The new rules allow power plants to buy rights to pollute rather than clean up their acts, sending the costs--and the mercury--right to your doorstep.

It's kind of hard to have an intelligent debate on an issue when you don't know with whom you're dealing.

Listen to Holmstead squirm as he's put on the spot about his former employment in an interview with David Brancaccio for the PBS news magazine "Now":

BRANCACCIO: You used to work at Latham & Watkins?

HOLMSTEAD: Yes. No, no. I absolutely… I and one of my close colleagues here were both at Latham & Watkins. But Latham & Watkins represents many industries. And this language didn't come in through me or through my colleague. It came in actually without our even knowing about it.

BRANCACCIO: So, I shouldn't worry about a conflict?

HOLMSTEAD: No. There's no conflict. It's certainly something people have tried to make hay out of. And I think that's unfortunate. And that's why I say, "Gee, I wish that someone had told me that this was an issue." And we would've said, "Here's an idea that's come in from an industry, and we ask for comment on it."

I ask, is there anything that George W. Bush has accomplished without misrepresenting his intentions, without deceiving the American people, without lying?

Matthew Wald, "New Rules Set for Mercury of Mercury," New York Times, 16 March 2005.

Now, transcript, 25 June 2004.

Now, transcript, 21 January 2005.

"Environment: Jeffrey Holmstead," Howling at a Wailing Moon, 23 May 2004.

As an addendum, the influence of industry advocates in the formation of public policy is just the way Bush does business. Screw the people!

"President Bush has installed more than 100 top officials who were once lobbyists, attorneys or spokespeople for the industries they oversee..."
Anne C. Mulkern, "Rats in The Kitchen," Denver Post, 23 May 2004, reprinted in Howling at the Moon.

4 Comments:

At 3/18/2005 09:35:00 PM, Blogger PRB said...

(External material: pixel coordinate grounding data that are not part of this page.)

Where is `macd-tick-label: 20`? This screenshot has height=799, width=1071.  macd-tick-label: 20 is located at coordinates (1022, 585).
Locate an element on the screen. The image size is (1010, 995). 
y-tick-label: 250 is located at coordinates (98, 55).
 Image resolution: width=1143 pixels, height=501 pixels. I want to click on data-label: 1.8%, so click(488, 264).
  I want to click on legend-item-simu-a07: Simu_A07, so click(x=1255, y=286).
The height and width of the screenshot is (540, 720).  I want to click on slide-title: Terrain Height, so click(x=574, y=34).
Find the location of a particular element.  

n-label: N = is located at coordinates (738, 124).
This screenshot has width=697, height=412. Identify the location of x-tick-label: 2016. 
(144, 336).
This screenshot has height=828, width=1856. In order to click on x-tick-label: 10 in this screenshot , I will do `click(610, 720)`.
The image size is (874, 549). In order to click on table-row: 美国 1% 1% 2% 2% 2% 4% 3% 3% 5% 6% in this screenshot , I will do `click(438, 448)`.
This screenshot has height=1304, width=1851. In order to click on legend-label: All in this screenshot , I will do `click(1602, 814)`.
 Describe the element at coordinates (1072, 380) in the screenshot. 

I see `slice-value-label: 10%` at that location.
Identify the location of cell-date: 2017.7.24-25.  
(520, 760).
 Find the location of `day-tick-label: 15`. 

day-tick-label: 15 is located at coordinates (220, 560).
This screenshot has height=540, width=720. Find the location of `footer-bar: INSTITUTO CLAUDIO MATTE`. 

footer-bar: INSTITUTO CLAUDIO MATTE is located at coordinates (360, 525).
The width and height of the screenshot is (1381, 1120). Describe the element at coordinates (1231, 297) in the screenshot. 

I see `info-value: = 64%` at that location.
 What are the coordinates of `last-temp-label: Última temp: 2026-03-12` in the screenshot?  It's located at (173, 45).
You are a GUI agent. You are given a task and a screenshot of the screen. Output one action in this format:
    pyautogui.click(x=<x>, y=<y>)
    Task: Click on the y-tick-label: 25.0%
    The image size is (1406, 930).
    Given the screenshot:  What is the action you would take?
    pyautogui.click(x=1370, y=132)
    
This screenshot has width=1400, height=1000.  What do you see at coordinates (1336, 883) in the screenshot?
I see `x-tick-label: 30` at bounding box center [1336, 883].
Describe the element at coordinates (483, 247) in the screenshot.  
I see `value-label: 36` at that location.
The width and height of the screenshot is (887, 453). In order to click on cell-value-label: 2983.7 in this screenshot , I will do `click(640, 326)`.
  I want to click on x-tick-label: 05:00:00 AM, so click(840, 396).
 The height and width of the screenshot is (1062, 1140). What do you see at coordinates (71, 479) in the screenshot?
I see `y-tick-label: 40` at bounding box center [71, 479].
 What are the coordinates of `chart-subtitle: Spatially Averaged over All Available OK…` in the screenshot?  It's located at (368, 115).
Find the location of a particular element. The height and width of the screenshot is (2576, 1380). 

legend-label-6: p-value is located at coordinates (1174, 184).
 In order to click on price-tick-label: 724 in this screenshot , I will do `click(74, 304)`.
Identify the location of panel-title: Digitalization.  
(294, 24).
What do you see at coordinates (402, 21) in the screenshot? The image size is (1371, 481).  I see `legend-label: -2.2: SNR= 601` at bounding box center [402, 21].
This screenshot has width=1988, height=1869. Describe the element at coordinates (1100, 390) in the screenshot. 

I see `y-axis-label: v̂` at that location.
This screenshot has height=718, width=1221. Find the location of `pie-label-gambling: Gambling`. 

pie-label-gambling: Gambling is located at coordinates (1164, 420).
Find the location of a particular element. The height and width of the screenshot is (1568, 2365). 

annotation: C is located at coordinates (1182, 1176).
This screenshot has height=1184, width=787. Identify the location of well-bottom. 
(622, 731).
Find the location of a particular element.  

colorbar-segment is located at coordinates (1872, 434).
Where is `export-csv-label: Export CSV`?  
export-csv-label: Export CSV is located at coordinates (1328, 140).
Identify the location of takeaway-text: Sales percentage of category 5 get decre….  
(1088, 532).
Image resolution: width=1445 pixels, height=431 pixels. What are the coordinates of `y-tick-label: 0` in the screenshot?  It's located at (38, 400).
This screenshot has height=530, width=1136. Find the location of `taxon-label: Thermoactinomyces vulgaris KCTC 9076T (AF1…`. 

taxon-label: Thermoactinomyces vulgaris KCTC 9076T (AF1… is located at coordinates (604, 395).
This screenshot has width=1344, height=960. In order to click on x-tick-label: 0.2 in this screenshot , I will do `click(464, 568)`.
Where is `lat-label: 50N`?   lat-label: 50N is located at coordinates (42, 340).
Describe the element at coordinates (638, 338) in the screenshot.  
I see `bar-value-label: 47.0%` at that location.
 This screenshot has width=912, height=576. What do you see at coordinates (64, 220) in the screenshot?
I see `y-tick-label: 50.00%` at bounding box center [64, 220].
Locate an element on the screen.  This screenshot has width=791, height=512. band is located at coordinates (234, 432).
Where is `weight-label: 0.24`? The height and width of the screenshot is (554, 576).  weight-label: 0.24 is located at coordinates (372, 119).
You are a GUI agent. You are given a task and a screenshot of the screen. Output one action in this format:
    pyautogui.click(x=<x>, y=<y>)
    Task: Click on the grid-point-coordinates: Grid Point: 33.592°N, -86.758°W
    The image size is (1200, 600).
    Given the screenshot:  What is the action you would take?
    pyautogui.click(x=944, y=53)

Schroeder: Nice work. Your news on mercury is depressing, but not suprising--my wife used to work at Physicians for Social Responsibility, so I heard all about how the Bush Administration dealt with arsenic when they first took power.

Excellent blog, by the way. I particularly appreciate the commentary on public opinion. I'll be dropping by from time to time.

Also, I'm still grateful to you for being the first commenter on mine. Thanks for the encouragement, and thanks for the link, too.

 
At 3/18/2005 11:32:00 PM, Blogger Rob said...

I wish you weren't right. I'd be open to trading for emissions, like what the Europeans are doing under Kyoto (I think), if I thought I could halfway trust the administration. But at this point, I assume that anything they say is a trick. The only thing that might not be is Bush's stance on immigration; that may actually go beyond *just* electoral politics.

PRB: "Took power"--I'm fond of that line. More accurate than "was elected."

 
At 3/19/2005 07:59:00 AM, Blogger Schroeder said...

Thanks for the comments guys. I appreciate your blogs, so it's nice to hear from you.

 
At 3/19/2005 08:24:00 AM, Anonymous pinkdragon said...

Who would have thought that something like this could be an "issue"? Unbelievable comments from supposedly "educated" representatives/employees of seemingly reputable firms/agencies. But, then again, are their actions and comments such a surprise, considering the leader of the pack? It is too bad that more people aren't aware of this situation. Well written, by the way, thanks.